[Goal of the exercise]: Could you set down the lines from the first line of the entries below through the line with "Najnovije [tab] (279, 223)", exactly and with no pictures?

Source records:
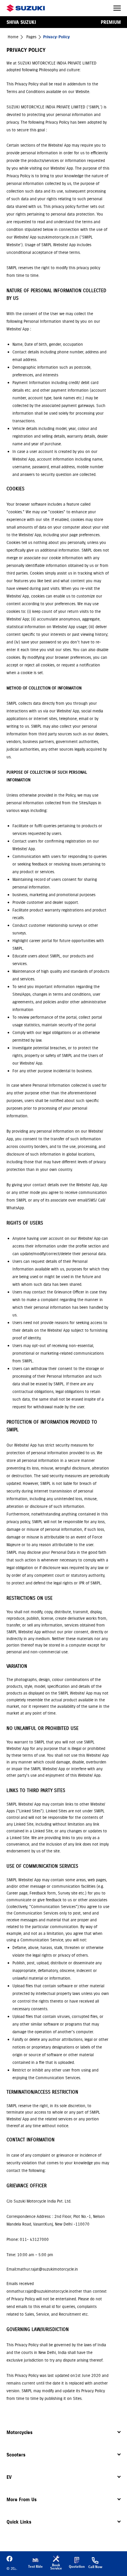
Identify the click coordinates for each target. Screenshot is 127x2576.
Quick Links (18, 2522)
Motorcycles (19, 2432)
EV (9, 2477)
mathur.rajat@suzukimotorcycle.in (41, 2291)
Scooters (15, 2455)
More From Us (21, 2499)
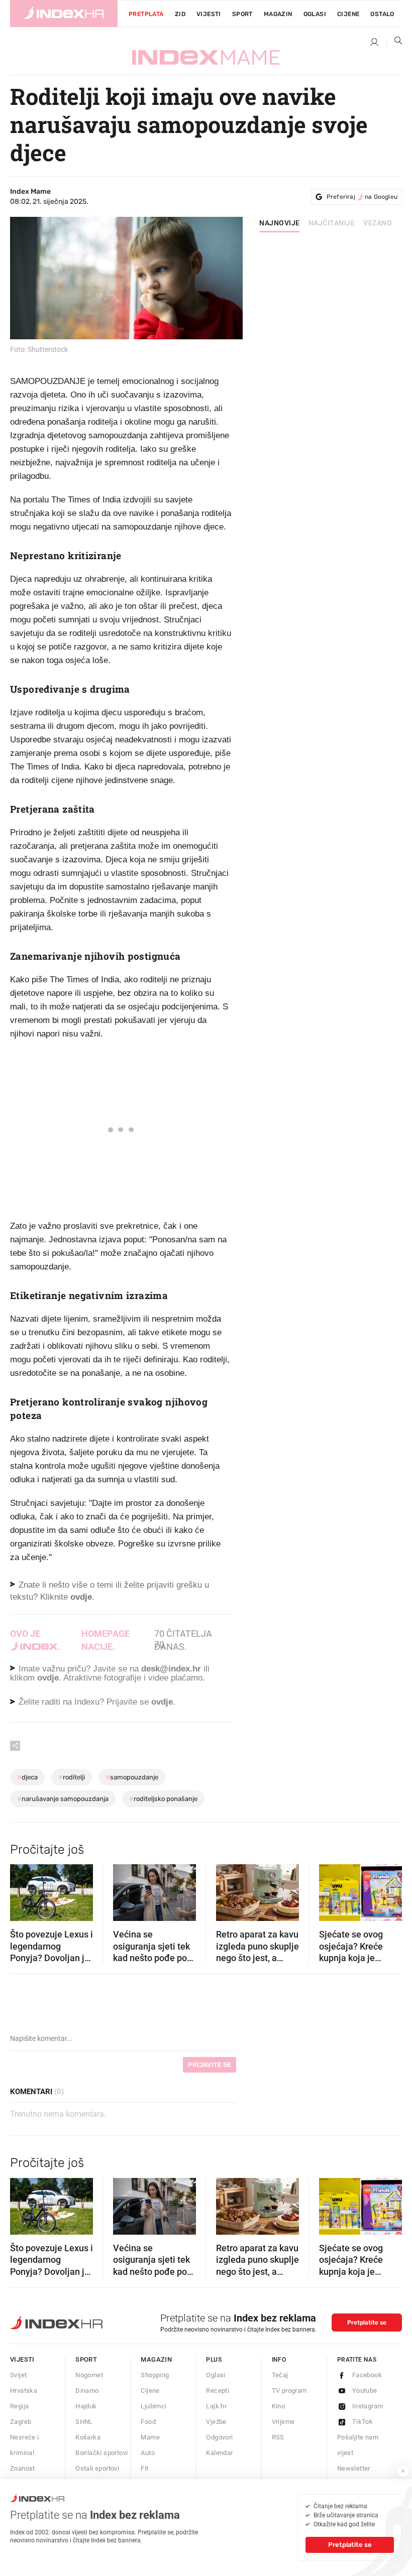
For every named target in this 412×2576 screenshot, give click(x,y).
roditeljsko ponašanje (163, 1798)
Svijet (18, 2375)
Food (148, 2421)
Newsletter (353, 2468)
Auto (148, 2453)
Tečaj (280, 2375)
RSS (278, 2437)
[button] (22, 1889)
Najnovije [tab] (279, 223)
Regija (19, 2406)
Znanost (22, 2468)
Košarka (87, 2437)
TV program (289, 2390)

[Task response]:
Identify the click coordinates for each target. Screenshot is 127x2576.
Quick Links (18, 2522)
Motorcycles (19, 2432)
EV (9, 2477)
mathur.rajat@suzukimotorcycle.in (41, 2291)
Scooters (15, 2455)
More From Us (21, 2499)
For every named target in this 412×2576 screenshot, give click(x,y).
roditeljsko ponašanje (163, 1798)
Svijet (18, 2375)
Food (148, 2421)
Newsletter (353, 2468)
Auto (148, 2453)
Tečaj (280, 2375)
RSS (278, 2437)
[button] (22, 1889)
Najnovije [tab] (279, 223)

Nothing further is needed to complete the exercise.